Hello I keep getting a warning ...
Warning: mysql_fetch_array(): supplied argument is not a valid MySQL result resource in "name of my php file" when I run this query....
SELECT Menu_Item, Quantity
FROM restorder_item
WHERE Order_Number =58
The code I use to do it is....
$query = "select Menu_Item, Quantity from restorder_item";
$query .= " where Order_Number = ".$_REQUEST["OrderNumber"];

$result = mysql_query($query) or die($query." failed: ".mysql_error());

while ($row = mysql_fetch_array($result, MYSQL_ASSOC)) {
var_dump($row);
}
Notice to test it I did a var_dump of $row and it came back with the
expected results namely......
array(2) { ["Menu_Item"]=> string(1) "3" ["Quantity"]=> string(1) "5" }
So I can't see whats wrong.
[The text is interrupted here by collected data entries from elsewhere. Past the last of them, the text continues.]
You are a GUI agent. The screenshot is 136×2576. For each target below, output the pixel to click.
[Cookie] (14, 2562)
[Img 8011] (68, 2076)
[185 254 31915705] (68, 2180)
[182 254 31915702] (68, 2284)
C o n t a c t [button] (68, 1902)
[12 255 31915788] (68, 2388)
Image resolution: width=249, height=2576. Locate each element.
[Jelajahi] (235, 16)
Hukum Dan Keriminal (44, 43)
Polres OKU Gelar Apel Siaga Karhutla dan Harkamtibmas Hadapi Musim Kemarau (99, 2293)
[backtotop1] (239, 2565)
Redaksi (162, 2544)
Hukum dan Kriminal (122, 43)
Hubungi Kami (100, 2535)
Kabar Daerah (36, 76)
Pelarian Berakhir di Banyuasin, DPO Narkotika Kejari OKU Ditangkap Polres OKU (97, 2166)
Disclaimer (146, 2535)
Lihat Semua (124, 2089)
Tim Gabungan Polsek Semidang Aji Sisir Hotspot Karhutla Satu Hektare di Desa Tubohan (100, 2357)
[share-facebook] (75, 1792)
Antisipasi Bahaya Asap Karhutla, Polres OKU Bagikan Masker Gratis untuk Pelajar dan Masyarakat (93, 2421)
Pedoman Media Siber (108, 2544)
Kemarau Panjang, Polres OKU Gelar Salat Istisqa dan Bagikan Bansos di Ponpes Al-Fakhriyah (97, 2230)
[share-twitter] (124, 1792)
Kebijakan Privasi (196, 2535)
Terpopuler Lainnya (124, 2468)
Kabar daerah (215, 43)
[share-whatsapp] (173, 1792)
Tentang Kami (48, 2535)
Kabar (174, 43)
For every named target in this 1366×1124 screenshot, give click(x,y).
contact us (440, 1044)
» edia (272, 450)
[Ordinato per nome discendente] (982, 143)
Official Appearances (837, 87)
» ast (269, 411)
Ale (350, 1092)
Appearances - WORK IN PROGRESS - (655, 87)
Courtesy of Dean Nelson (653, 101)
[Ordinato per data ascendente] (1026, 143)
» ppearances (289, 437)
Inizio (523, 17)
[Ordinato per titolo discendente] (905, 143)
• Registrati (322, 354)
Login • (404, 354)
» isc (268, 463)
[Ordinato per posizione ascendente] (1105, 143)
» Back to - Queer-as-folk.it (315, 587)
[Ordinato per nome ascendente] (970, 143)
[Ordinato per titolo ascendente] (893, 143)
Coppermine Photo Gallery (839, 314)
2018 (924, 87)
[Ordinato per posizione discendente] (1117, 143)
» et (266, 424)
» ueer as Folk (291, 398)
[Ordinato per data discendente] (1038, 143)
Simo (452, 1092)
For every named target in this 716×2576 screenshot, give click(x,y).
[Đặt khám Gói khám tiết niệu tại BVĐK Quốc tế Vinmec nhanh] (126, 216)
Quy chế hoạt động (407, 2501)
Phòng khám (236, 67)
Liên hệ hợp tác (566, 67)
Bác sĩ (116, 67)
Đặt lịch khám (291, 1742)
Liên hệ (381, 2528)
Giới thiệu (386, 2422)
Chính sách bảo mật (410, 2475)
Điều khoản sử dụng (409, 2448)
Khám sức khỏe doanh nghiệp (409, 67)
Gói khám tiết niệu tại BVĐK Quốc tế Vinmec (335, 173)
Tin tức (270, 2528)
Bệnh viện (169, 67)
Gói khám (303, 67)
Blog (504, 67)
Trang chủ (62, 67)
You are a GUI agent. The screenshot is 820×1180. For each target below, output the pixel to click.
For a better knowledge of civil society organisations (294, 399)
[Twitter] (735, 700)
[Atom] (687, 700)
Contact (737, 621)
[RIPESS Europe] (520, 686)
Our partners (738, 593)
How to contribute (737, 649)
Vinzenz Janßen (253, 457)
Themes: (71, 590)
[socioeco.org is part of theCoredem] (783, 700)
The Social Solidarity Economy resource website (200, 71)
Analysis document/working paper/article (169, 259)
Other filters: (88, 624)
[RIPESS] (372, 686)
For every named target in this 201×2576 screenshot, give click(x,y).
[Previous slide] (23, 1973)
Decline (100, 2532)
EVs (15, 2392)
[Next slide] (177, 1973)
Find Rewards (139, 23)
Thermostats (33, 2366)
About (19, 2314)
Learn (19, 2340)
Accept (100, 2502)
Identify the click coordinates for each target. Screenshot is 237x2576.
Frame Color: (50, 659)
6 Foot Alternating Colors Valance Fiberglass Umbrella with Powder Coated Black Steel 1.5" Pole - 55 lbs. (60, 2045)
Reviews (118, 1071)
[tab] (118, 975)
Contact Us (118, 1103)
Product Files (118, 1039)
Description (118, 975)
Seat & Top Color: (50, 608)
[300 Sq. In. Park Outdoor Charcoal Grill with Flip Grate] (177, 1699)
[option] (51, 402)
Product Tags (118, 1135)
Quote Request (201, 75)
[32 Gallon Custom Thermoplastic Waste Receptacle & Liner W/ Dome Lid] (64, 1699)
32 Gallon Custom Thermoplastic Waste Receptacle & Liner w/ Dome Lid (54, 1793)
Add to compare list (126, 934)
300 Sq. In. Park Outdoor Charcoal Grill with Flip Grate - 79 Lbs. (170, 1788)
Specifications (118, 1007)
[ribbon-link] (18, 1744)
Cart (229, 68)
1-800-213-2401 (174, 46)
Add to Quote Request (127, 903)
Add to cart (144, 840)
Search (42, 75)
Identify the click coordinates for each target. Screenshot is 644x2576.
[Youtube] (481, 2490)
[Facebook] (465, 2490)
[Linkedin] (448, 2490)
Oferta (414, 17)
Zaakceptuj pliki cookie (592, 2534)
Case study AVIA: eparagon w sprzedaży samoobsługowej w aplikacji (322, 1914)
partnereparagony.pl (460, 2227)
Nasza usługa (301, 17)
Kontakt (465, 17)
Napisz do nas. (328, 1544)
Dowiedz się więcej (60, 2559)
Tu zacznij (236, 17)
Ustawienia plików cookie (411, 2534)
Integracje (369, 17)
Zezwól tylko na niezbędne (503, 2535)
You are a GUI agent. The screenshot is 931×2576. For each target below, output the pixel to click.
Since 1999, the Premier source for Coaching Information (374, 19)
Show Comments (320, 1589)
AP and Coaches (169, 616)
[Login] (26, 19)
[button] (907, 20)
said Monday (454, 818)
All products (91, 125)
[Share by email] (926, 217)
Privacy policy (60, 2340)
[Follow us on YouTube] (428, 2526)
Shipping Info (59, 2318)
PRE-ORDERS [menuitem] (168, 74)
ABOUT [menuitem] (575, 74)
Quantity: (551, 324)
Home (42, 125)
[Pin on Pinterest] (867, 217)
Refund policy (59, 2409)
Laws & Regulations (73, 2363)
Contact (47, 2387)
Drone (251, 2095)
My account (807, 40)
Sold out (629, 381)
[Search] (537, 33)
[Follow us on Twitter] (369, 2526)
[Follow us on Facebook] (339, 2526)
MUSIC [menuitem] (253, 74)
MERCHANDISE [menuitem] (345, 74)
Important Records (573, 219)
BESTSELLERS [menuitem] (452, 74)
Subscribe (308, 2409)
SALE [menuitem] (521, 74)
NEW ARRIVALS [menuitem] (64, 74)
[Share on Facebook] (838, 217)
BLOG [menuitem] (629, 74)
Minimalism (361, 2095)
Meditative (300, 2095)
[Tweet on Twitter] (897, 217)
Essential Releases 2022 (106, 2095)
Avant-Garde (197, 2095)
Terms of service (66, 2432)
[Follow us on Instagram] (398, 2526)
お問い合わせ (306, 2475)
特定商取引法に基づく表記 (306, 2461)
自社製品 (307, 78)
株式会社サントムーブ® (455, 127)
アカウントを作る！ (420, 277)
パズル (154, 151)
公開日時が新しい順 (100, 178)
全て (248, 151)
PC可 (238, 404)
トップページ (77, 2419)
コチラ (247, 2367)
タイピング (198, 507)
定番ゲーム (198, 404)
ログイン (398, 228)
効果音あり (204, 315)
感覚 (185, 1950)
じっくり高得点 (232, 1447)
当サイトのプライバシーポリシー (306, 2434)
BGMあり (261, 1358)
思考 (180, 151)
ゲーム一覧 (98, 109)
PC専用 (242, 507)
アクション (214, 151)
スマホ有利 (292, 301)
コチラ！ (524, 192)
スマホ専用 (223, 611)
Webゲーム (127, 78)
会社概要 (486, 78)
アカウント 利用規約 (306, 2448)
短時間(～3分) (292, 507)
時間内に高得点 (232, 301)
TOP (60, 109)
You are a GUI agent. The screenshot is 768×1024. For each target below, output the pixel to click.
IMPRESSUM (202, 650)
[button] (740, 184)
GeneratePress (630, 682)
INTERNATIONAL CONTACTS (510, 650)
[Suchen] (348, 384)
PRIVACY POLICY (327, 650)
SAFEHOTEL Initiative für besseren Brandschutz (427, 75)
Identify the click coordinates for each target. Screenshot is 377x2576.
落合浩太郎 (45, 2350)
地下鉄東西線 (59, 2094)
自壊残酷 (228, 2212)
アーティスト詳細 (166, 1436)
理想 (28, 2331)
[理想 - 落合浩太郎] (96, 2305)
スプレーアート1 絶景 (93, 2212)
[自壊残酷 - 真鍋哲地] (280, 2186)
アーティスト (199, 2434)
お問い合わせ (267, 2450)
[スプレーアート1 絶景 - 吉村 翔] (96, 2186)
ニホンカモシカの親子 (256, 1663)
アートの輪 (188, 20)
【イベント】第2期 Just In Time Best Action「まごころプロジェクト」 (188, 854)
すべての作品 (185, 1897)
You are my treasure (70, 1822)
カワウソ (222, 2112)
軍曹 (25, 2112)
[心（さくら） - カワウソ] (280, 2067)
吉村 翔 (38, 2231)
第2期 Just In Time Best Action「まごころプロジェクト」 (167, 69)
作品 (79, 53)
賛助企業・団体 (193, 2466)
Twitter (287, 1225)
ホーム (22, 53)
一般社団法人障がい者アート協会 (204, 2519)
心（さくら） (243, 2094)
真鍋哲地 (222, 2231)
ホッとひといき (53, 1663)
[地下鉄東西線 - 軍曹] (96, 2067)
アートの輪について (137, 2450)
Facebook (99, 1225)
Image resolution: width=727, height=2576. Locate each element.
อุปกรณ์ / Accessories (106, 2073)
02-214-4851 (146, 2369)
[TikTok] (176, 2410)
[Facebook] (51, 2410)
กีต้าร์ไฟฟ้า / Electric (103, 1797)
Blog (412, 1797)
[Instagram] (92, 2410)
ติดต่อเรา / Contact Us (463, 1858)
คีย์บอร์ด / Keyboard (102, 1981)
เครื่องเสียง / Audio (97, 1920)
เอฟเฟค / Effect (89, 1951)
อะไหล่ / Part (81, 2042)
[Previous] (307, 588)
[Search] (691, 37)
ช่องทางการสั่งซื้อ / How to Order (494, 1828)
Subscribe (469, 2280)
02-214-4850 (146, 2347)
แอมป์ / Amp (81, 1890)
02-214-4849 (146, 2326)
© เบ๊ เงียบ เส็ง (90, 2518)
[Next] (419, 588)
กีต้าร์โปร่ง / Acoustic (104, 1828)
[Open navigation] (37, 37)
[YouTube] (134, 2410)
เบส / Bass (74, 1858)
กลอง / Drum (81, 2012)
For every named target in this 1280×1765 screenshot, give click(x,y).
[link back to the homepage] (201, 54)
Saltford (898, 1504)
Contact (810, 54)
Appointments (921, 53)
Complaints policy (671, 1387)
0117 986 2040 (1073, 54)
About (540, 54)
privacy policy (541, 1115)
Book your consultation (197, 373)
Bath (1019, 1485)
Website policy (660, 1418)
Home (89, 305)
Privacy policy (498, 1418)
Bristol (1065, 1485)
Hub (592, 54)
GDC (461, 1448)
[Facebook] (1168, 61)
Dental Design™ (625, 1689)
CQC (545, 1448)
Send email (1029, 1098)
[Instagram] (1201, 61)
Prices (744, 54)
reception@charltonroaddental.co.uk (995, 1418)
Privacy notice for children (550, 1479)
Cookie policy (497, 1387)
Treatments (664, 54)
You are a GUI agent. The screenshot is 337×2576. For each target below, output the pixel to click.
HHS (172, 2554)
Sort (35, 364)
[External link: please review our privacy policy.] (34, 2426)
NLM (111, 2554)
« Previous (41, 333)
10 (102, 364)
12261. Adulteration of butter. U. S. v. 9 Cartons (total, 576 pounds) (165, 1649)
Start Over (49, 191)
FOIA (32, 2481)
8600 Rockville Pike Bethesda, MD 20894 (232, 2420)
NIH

Everything seems to be working yet I get a
warning.
I have done a quick fix by putting an @ in front of the offending function
but I would really like to know what the problem is.
Thanks for your help in advance.
Noel

Jul 17 '05 #2

P: n/a
"Noel Wood" <re******************@optusnet.com.au> wrote in message
news:41***********************@news.optusnet.com.a u...
Hello I keep getting a warning ...
Warning: mysql_fetch_array(): supplied argument is not a valid MySQL result resource in "name of my php file" when I run this query....
SELECT Menu_Item, Quantity
FROM restorder_item
WHERE Order_Number =58
The code I use to do it is....
$query = "select Menu_Item, Quantity from restorder_item";
$query .= " where Order_Number = ".$_REQUEST["OrderNumber"];

$result = mysql_query($query) or die($query." failed: ".mysql_error());

while ($row = mysql_fetch_array($result, MYSQL_ASSOC)) {
var_dump($row);
}
Notice to test it I did a var_dump of $row and it came back with the
expected results namely......
array(2) { ["Menu_Item"]=> string(1) "3" ["Quantity"]=> string(1) "5" }
So I can't see whats wrong. Everything seems to be working yet I get a
warning.
I have done a quick fix by putting an @ in front of the offending function
but I would really like to know what the problem is.
Thanks for your help in advance.


Your testing for errors leaves a lot to be disired. You only check to see if
mysql.error is set and don't check to see if a results set has been
returned, or that result set actually contains rows.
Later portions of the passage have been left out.